According to proposals penned by advertising giant Maurice Saatchi and economist Peter Warburton for the right wing think tank, the Centre for Policy Studies, people earning below £10,000 are too poor to be taxed. In their publication, Poor People! Stop Paying Tax!, the authors claim that the poorest people in the UK are paying tax at a rate of 63 per cent - ' It's a mad world with the poor paying higher taxes than the rich,' they wrote.

According to the report, the problem lies within the 'staggering complexity' of the current taxation system, it is an injustice that allows the government to claims billions of pounds a year in revenue from taxpayers who also claim billions of pounds a year in benefits from the government.

The authors have proposed a radical simplification in which they argue that the tangled web of benefits and credits is simply exchanged for lower tax. In their proposal, the personal income tax allowance is dramatically raised from £4,385 to £10,000. The advantage of this proposal is that eight million people earning less than £10,000 a year stop paying income tax altogether. The typical improvement in their net income is between 4 per cent and 10 per cent.

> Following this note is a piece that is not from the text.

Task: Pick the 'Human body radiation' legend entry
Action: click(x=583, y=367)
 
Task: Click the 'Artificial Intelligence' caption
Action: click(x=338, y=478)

Messrs Saatchi and Warburton have suggested a simple yardstick of taxation to focus attention on the true levels of tax paid. They have declared 'Independence Day', which is the day of the year on which people stop working for the government and start working for themselves and their families, should be brought forward by 5 days. (In the last four years alone that day has moved from 27 May to 10 June).

Under the authors' proposal the UK's official tax burden falls from 38 per cent to 36.5 per cent. They argue that the result will be a dramatically more transparent and open system, understood by all. Not least by the eight million people who will stop paying tax.